Spruch:
Urteile über vorprozessuale Kosten, die wegen außergerichtlicher Erledigung des Hauptanspruches mit Klage selbständig geltend gemacht werden, unterliegen nicht den Anfechtungsbeschränkungen für Kostenentscheidungen
Anerkennt ein Rechtsträger auf Grund von Korrespondenz mit dem Geschädigten, wenn auch ohne schriftliche Aufforderung nach § 8 AHG, dessen auf das Amtshaftungsgesetz gestützten Anspruch außergerichtlich, kann der Ersatz der hiedurch entstandenen Kosten mit Amtshaftungsklage begehrt werden
OGH 18. Dezember 1974, 1 Ob 184/74 (OLG Wien 7 R 83/74; LGZ Wien, 40 c Cg 522/73)
Text
Am 9. März 1970 ereignete sich auf der Bundesstraße 4 in der Ortschaft G zwischen einem von dem Präsenzdiener des Bundesheeres Ronald A gelenkten Heereskraftfahrzeug und einem vom Kläger gelenkten PKW - ein Verkehrsunfall, bei dem der Kläger Personen - und Sachschaden erlitt. Ronald A wurde wegen dieses Unfalles rechtskräftig strafgerichtlich verurteilt. Der Kläger hatte sich diesem Strafverfahren als Privatbeteiligter angeschlossen, wurde jedoch mit seinen gegen Ronald A erhobenen Ansprüchen auf den Zivilrechtsweg verwiesen. Hierauf setzte sich der Kläger wegen Anerkennung und Liquidierung seiner Ersatzansprüche durch seinen ausgewiesenen Vertreter mit dem Bundesministerium für Landesverteidigung, seinem Rechtsschutzversicherer und dem Haftpflichtversicherer der beklagten Partei - der Republik Österreich - ins Einvernehmen. Die beklagte Partei zahlte dem Kläger schließlich 43.600 S, ersetzte ihm jedoch nicht die Kosten der Privatbeteiligung am Strafverfahren gegen Ronald A in der Höhe von 3657.20 S und auch nicht den von ihm für die ausführliche Korrespondenz zwecks Herbeiführung einer vergleichsweisen Regelung geltend gemachten Pauschalbetrag von 2000 S.
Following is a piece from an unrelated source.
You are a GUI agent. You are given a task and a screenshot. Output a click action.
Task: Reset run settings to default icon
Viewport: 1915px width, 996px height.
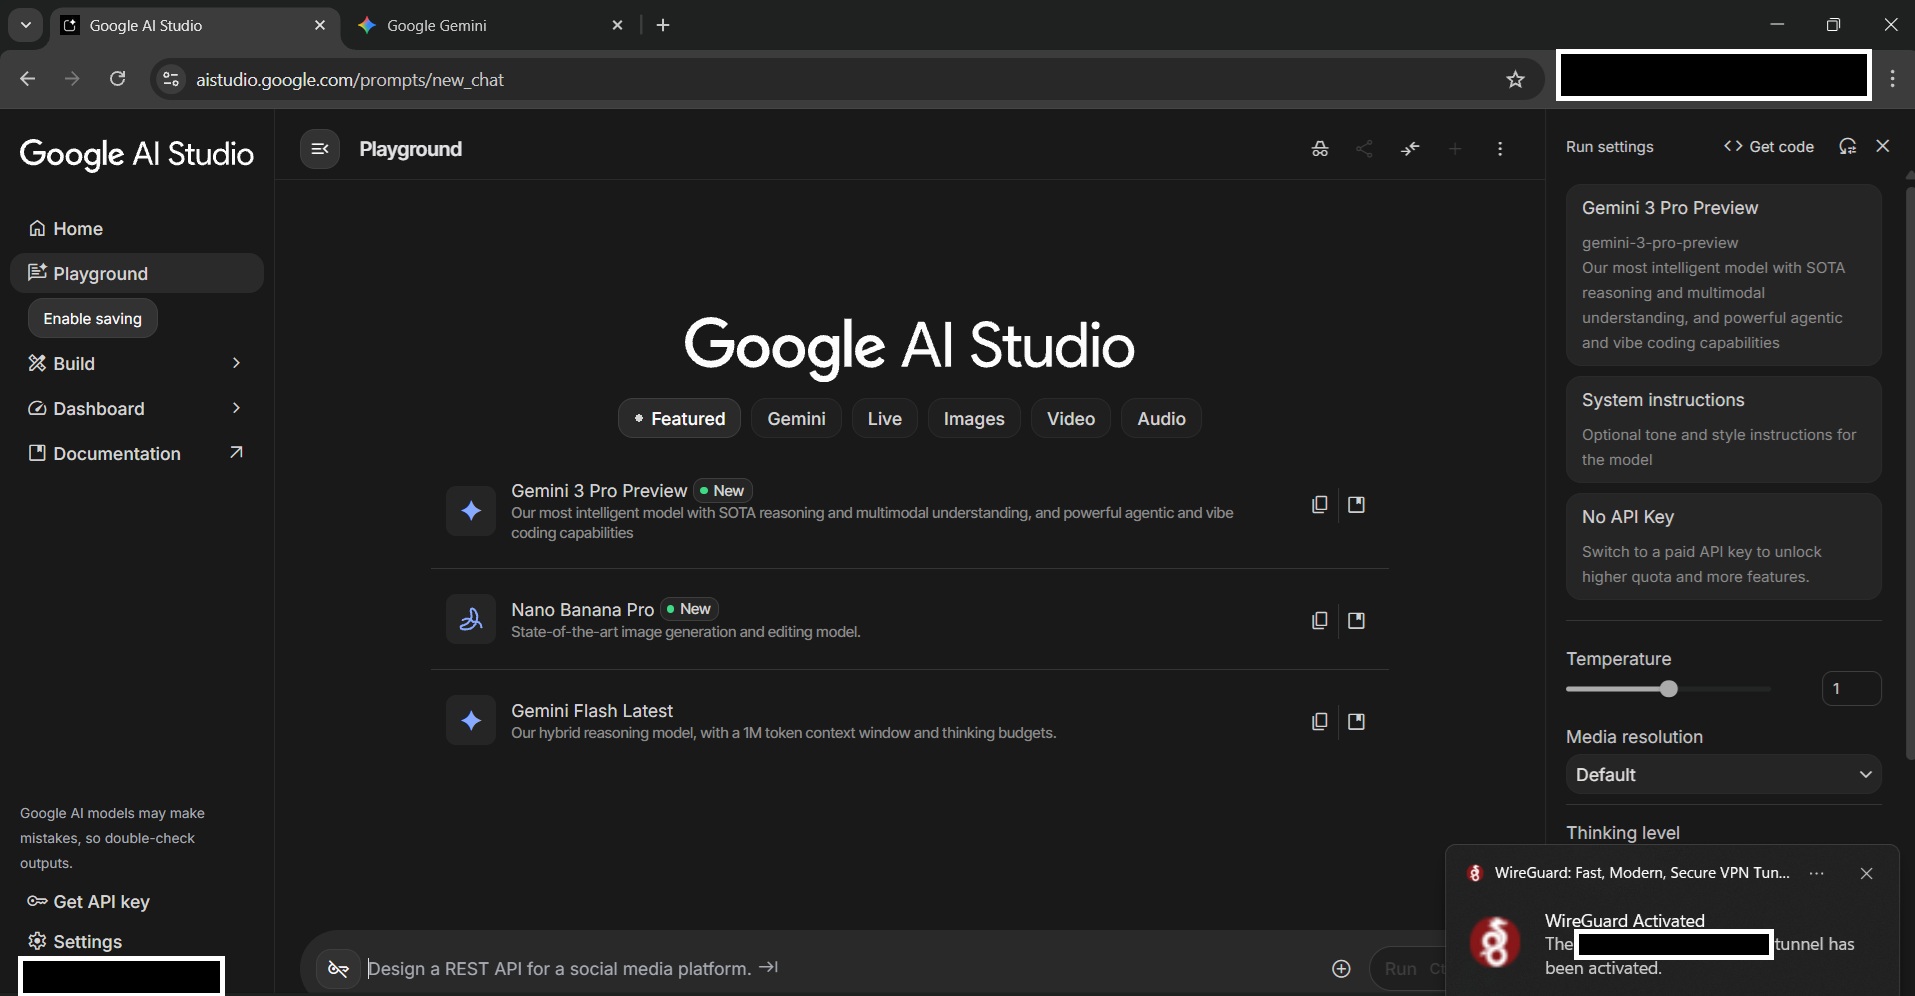1847,147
Mit der vorliegenden Klage machte der Kläger nach Durchführung eines Aufforderungsverfahrens im Sinne des § 8 AHG diese beiden Beträge geltend.
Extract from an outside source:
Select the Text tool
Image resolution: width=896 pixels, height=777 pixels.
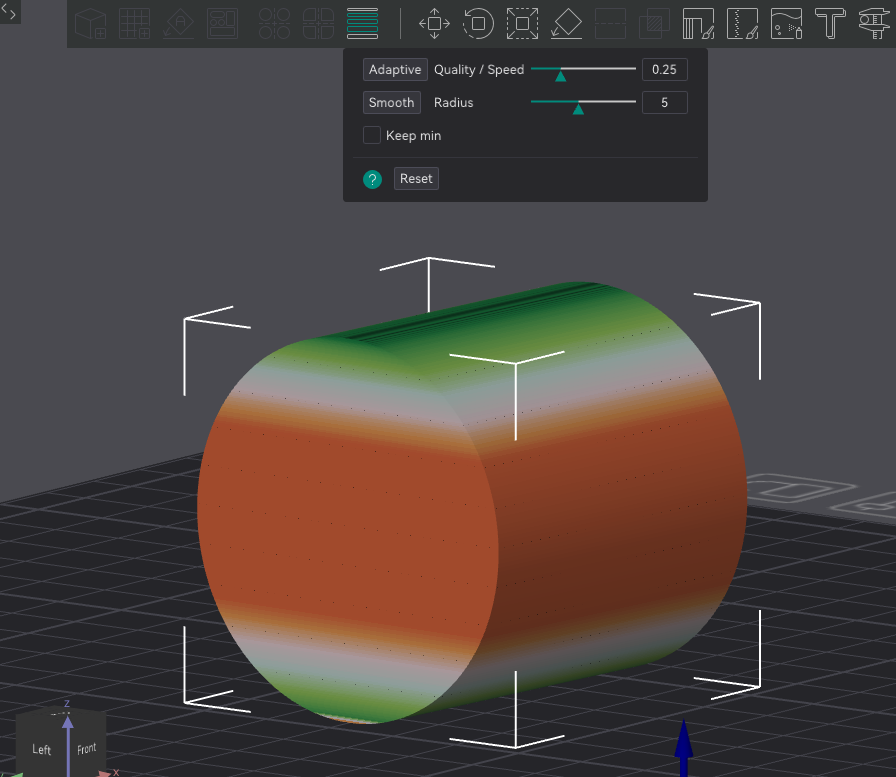tap(829, 23)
Die beklagte Partei vertrat die Auffassung, daß sie für die dem Kläger entstandenen Kosten der Privatbeteiligung nicht zu haften habe. Die für die Korrespondenz seines Vertreters geforderten 2000 S gebührten dem Kläger nach Ansicht der beklagten Partei deshalb nicht, weil die Korrespondenz zur Rechtsverfolgung unzweckmäßig gewesen sei. Der Kläger hätte vielmehr, statt eine umfangreiche Korrespondenz mit dem Bundesministerium für Landesverteidigung zu führen, seine Ersatzansprüche sogleich in einem Aufforderungsschreiben gemäß § 8 AHG an die Finanzprokuratur geltend zu machen gehabt. Der für dieses Aufforderungsschreiben entstandene Kostenaufwand wäre nicht besonders zu honorieren gewesen, sondern hätte durch den Einheitssatz einer Amthaftungsklage seine Abgeltung gefunden.
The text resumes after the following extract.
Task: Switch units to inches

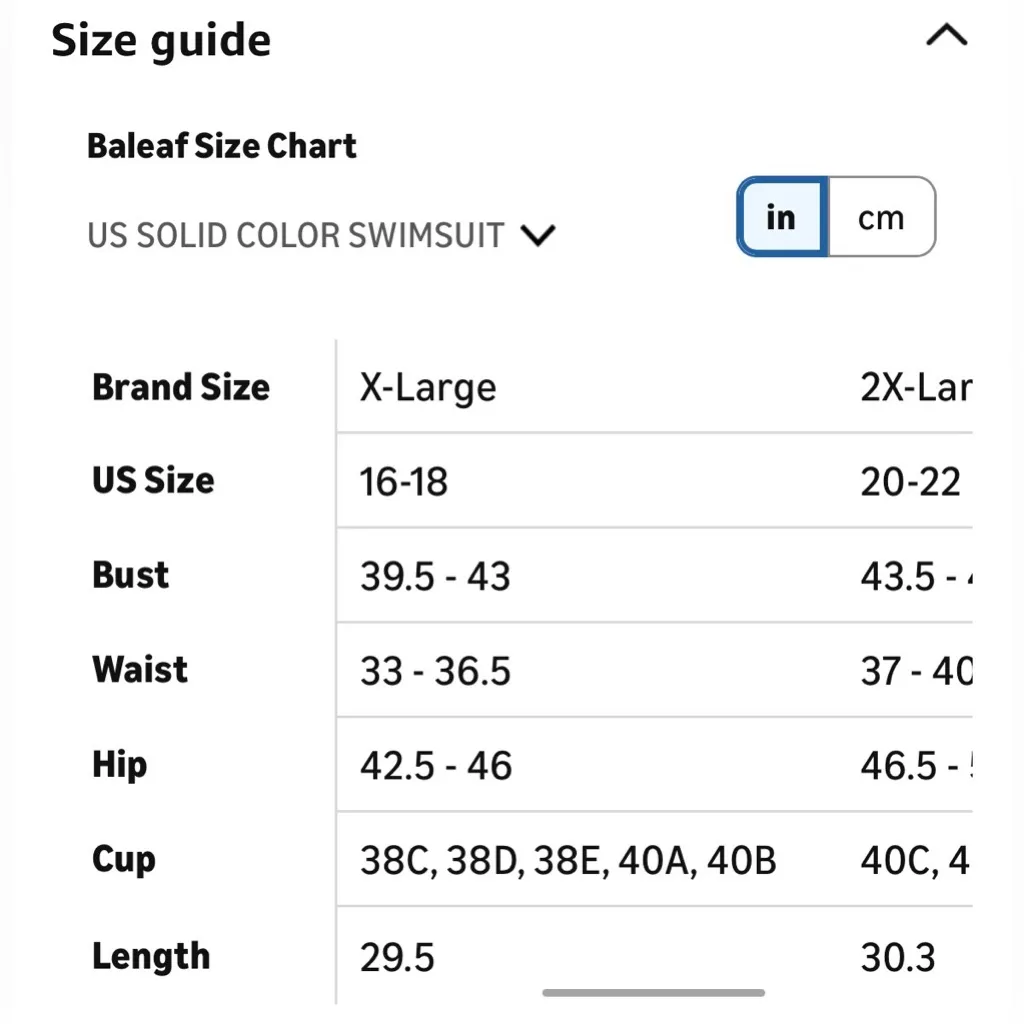Action: click(x=781, y=217)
Das Erstgericht wies das Klagebegehren ab. Es führte aus, nach § 9 Abs. 5 AHG könne der Geschädigte seinen Schaden nicht gegen das Organ geltend machen, sondern ihn immer nur vom Rechtsträger ersetzt verlangen. Daraus ergebe sich, daß in einem gegen das Organ geführten Strafverfahren dem Geschädigten, der sich einem solchen Verfahren als Privatbeteiligter anschließe, ein Ersatz niemals zugesprochen werden könne. Wenn aber der Geschädigte durch einen Privatbeteiligtenanschluß Ersatz vom Organ nicht erlangen könne, dann folge daraus weiters, daß er die Kosten, die ihm durch einen solchen Strafprozessual allenfalls zulässigen Privatbeteiligtenanschluß erwachsen sind, nicht im Amtshaftungsprozeß gegen die Republik Österreich liquidieren könne, weil diese Kosten zur Hereinbringung seiner Schadenersatzforderung, für die ausschließlich der Rechtsträger hafte, nutzlos gewesen seien. Der Pauschalbetrag von 2000 S für die von seinem Vertreter geführte umfangreiche Korrespondenz stehe dem Kläger deshalb nicht zu, weil der Geschädigte, wenn er beabsichtige, einen Ersatzanspruch gegen den Bund nach dem Amtshaftungsgesetz geltend zu machen, eine schriftliche Aufforderung zur Anerkennung seiner Ersatzansprüche an die Finanzprokuratur zu richten habe. Soweit daher der Kläger durch seinen Vertreter, abweichend von dieser Bestimmung, eine ausführliche Korrespondenz mit dem Bundesministerium für Landesverteidigung habe führen lassen, sei der hiefür entstandene Aufwand zur Rechtsverfolgung nicht notwendig gewesen; ein an die Finanzprokuratur gerichtetes Aufforderungsschreiben wäre aber nicht gesondert zu honorieren gewesen, da es als obligatorische Mahnung zu werten sei, für die gemäß § 25 RAT der Einheitssatz gebühre.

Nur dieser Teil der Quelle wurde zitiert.